When the kernel successfully opens a connection to one of these contact points, it queries for the ClusterID it is seeking connection to. The response will be one of the following:
-
If the contact point is actually a direct address for the target Cluster's kernel (possible in the case of a non-browser server kernel that can listen directly on a public address), the two parties can simply begin communicating. This is a successful result and the search for a connection stops.
-
If the contact point is a relay and/or rendezvous server that has a direct relationship to the target Cluster, it will perform the
libp2phandshake associated with setting up a WebRTC handoff or a traffic relay, connecting the querier to the Cluster in question. This is also a successful result and terminates the search. -
The response can be an error indication that the Cluster of interest is either unknown to the contact point or is known but currently unavailable (we might possibly want to support the latter case with an optional indicator of how long the querier should wait before trying again). The querying kernel resumes its iteration of candidate contact points, possibly scheduling a later retry of this one.
-
The response can be a list of additional possible contact point hints. Any of these that refer to addresses not already tried can be added (in whatever order experience teaches us works best) to the list of remaining possibilities to iterate through. The kernel resumes its search with a possibly expanded list of candidates. Offering additional location hints might be the sole service offered by some contact points. That is, rather than primarily offering the service of relaying to or directly connecting with a desired endpoint, they instead are offering the service of being a Cluster contacts directory (of course, a server could offer both of these).

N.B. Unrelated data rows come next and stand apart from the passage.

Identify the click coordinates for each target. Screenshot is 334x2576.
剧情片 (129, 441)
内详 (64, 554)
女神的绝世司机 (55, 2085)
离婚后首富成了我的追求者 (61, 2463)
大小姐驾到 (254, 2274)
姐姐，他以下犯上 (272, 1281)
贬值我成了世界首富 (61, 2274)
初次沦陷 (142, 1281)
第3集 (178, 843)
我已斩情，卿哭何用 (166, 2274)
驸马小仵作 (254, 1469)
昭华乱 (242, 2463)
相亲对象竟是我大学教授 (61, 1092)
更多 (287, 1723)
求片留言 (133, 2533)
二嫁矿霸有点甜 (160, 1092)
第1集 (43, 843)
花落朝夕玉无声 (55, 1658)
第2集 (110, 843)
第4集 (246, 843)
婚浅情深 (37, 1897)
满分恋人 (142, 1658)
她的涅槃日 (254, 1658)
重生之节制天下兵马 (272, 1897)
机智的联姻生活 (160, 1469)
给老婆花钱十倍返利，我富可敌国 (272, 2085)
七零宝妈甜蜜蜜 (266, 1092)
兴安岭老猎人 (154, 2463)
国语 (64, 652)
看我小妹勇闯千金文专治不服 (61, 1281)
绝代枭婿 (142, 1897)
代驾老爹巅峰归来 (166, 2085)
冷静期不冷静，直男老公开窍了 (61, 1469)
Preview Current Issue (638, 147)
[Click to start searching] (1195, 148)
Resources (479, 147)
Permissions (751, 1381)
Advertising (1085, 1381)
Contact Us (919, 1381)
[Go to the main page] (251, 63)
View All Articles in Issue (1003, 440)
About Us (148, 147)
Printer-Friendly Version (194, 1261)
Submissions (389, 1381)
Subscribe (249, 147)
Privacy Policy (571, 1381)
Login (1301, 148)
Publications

While in an ideal world we'd like the participants in our emerging network of interacting Clusters to be completely autonomous, dependence on external, third-party services (for obtaining both location information and connectivity) is not per se a radical departure from existing networking norms. Current network infrastructure already relies on a variety of third-party services, such as DNS, certificate authorities, ISPs, and telecommunications service providers. However, our particular dependencies are still cause for concern: existing network infrastructure is relatively mature, whereas what we want to do requires the introduction of new species of services.

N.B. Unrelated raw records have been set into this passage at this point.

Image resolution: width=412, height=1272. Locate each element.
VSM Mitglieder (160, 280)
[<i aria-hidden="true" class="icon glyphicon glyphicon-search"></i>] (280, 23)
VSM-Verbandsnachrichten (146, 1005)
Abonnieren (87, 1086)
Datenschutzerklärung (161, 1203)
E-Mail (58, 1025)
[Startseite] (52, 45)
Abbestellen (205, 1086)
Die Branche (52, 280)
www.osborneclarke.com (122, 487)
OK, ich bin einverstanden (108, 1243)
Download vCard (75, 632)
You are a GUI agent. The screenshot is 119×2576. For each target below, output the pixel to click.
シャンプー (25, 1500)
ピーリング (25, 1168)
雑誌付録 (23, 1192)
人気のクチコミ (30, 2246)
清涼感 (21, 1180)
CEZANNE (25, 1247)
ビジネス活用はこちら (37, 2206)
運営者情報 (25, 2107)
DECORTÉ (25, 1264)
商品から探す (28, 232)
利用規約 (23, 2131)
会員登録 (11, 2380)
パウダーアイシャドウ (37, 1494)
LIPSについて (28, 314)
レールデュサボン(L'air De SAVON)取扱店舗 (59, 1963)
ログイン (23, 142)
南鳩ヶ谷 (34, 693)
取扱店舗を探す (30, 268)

The services required are quite simple to implement and shouldn't pose much of a computational burden to run, but bootstrapping the necessary service ecosystem is likely to still be a challenge. Our plan for rolling out the Ocap Kernel in a mode that supports remote connectivity will need to incorporate a strategy for getting a critical mass of supporting services in place. This is likely more of a marketing and business challenge than a technological one.